Fawad Razaqzada August 4, 2017 5:40 PM
Friday’s stronger-than-expected US jobs report took everyone by surprise and the market’s reaction was swift as the dollar surged across the board. The headline figure came in at a good 209 thousand non-farm jobs added against prior expectations of around 180 thousand. What’s more, June’s number was revised up which brought up the averages over the past three months to a cool 195 thousand jobs per month. The rate of unemployment unexpectedly fell to a 16-year low, while wages grew by the expected 0.3 per cent on the month. As the dollar surged on the back of the strong US jobs report, buck-denominated gold fell while US indices struggled for direction as stock market participants wondered whether the dollar’s gains would hold and how, if at all, the stronger jobs report would impact the Fed’s decision in terms of the pace of future rate rises. It is worth remembering that this is only one month’s worth of data. If the dollar were to make a more meaningful comeback, we will need to see more evidence that the economy is on a sustainable path of growth and further acceleration in inflation.

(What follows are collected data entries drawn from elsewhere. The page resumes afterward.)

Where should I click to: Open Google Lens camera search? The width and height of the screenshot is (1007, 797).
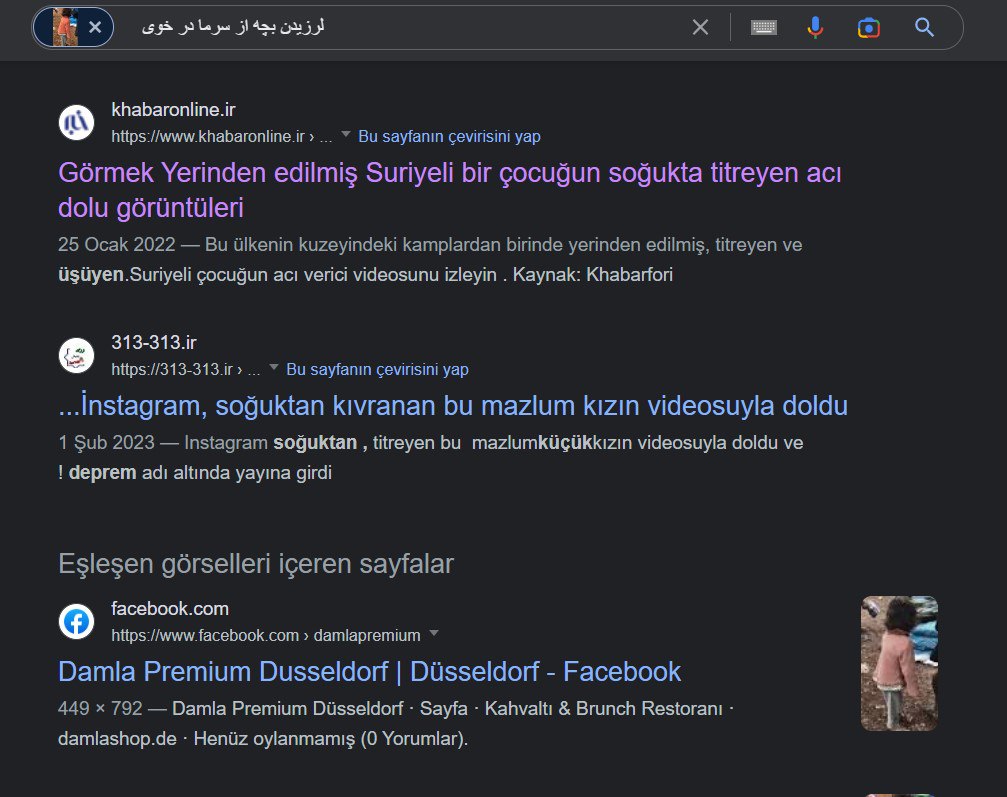(x=868, y=28)
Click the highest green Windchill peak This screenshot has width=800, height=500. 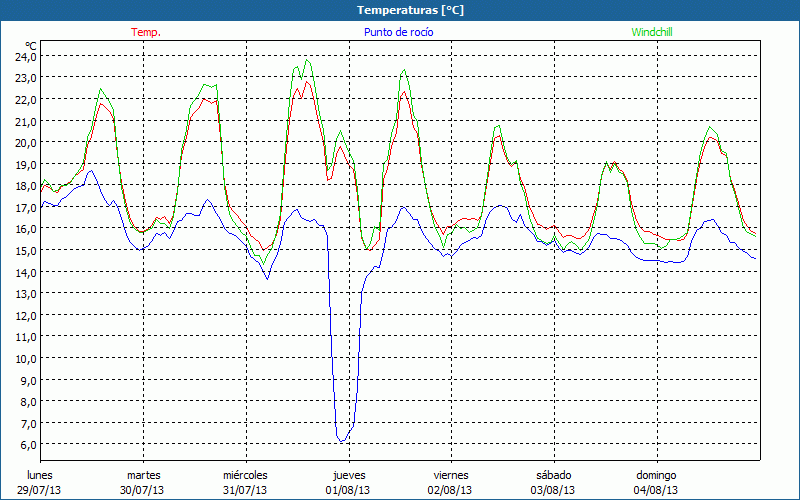[307, 60]
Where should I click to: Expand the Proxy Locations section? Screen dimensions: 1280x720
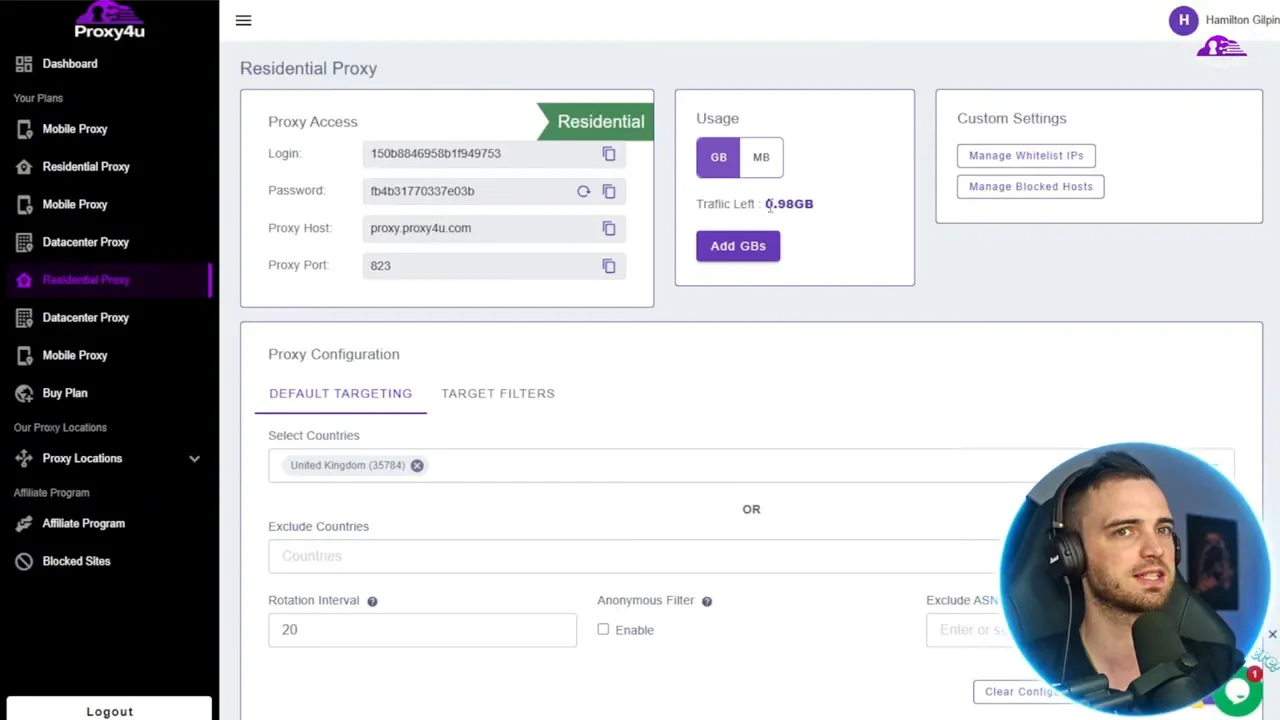(x=195, y=458)
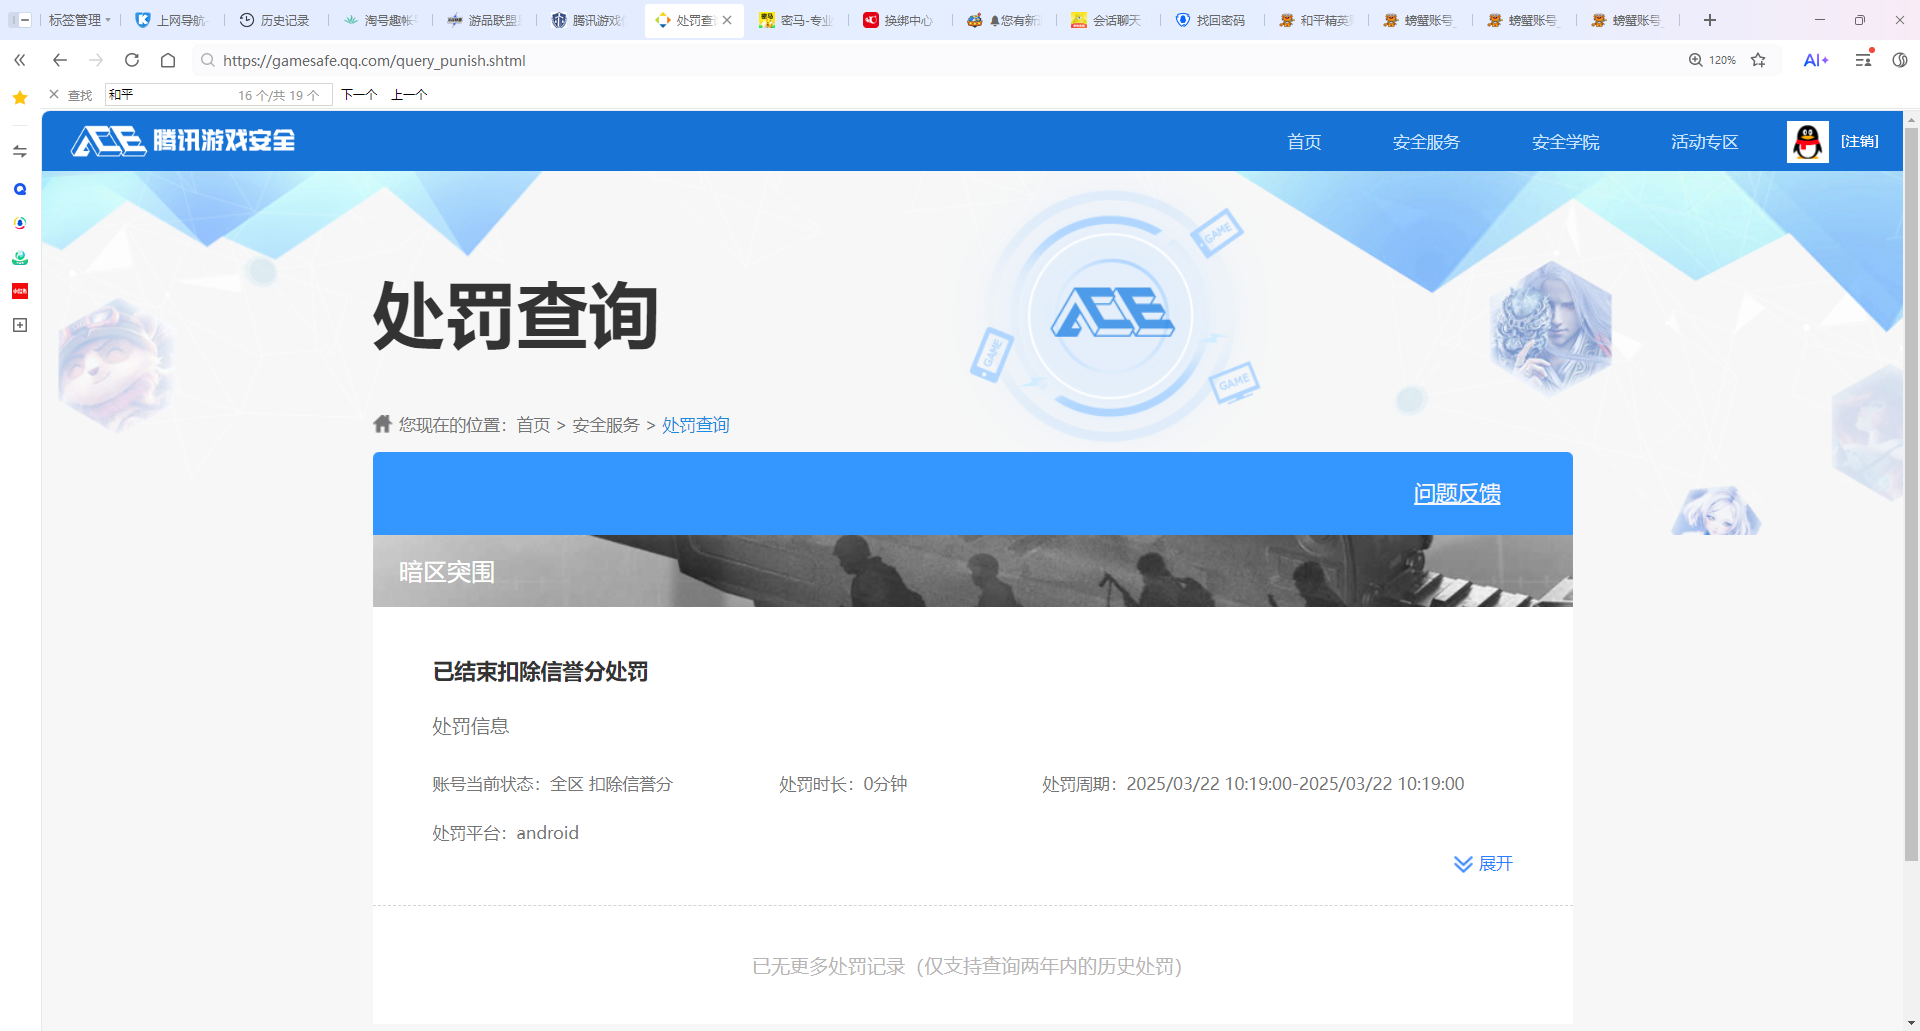Click the 注销 logout link
The height and width of the screenshot is (1031, 1920).
click(1859, 142)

Next week’s economic calendar is quieter
After a busy first week of the new month, when lots of fresh data from the month that has just ended are released, the second week of a new month is typically not as busy in terms of macro data. This, coupled with the fact that we are now well into the summer, when many market participants are on holiday, the markets tend to be fairly quiet anyway. However, the potential drop in trading volumes may mean we could see sudden sharp moves in the markets, especially if there is any further political drama in the States. Still, the end of the week will see the release of key US inflation data which could help provide some further direction to the dollar. One could argue that given the extent of the dollar’s rally on Friday, the greenback could spend most of next week in consolidation until those inflation figures are released at the end of next week.
New Zealand dollar in focus ahead of RBNZ policy decision
But there are also a few other fundamental events throughout the week which could cause volatility to spike. On Monday, for example, we will have the latest inflation expectations data from New Zealand. Here, inflation expectations have gradually risen since last year and the one- and two-year ahead measures are currently standing at 1.92% and 2.17% respectively. This is well within the RBNZ's target band between 1 and 3% per cent. Thus, should inflation expectations rise further then it may influence the RBNZ's policy decisions in the coming months. However, the central bank is highly unlikely to raise interest rates when it announces its latest policy decision on Thursday morning NZ time (Wednesday evening UK and US), regardless of how inflation expectations may have changed in the second quarter. Still, any changes in the language of the policy statement could move the kiwi sharply.
Will the GBP/USD hold or break back below 1.30 handle?
On Thursday, the market’s focus will turn to the UK again as the latest official industrial data are released. If manufacturing production were to fall again after its surprise 0.2% drop previously, then this may put more downward pressure on the pound given the downbeat sentiment. The key level for the cable is at 1.30 and after Friday’s strong US data we are not very far off that handle now.
US inflation data may pour cold water on dollar rebound
In the US, the Producer Price Index (Thursday) and Consumer Price Index (Friday) measures of inflation will be key as far the Fed and dollar are concerned. If inflation were to fall then the greenback could potentially lose its NFP-inspired gains, especially against the likes of the euro, which is continuing to outperform, but also commodity currencies. On the other hand, if inflation turns out to be hotter-than-expected then the dollar could extend its short-covering rebound. In any case, most of the negativity might be priced in for the dollar. It probably won’t take much to cause the US currency to make a more meaningful comeback now. Still, it is questionable whether the dollar’s long-term rally has resumed, even if the Dollar Index has created a nice hammer weekly candle at key support area between 92 and 93. The lower support zone between 88.50 and 89.50 may still be tested in the coming weeks, if US data deteriorates again or if foreign central banks turn more hawkish amid improving macro picture around the world.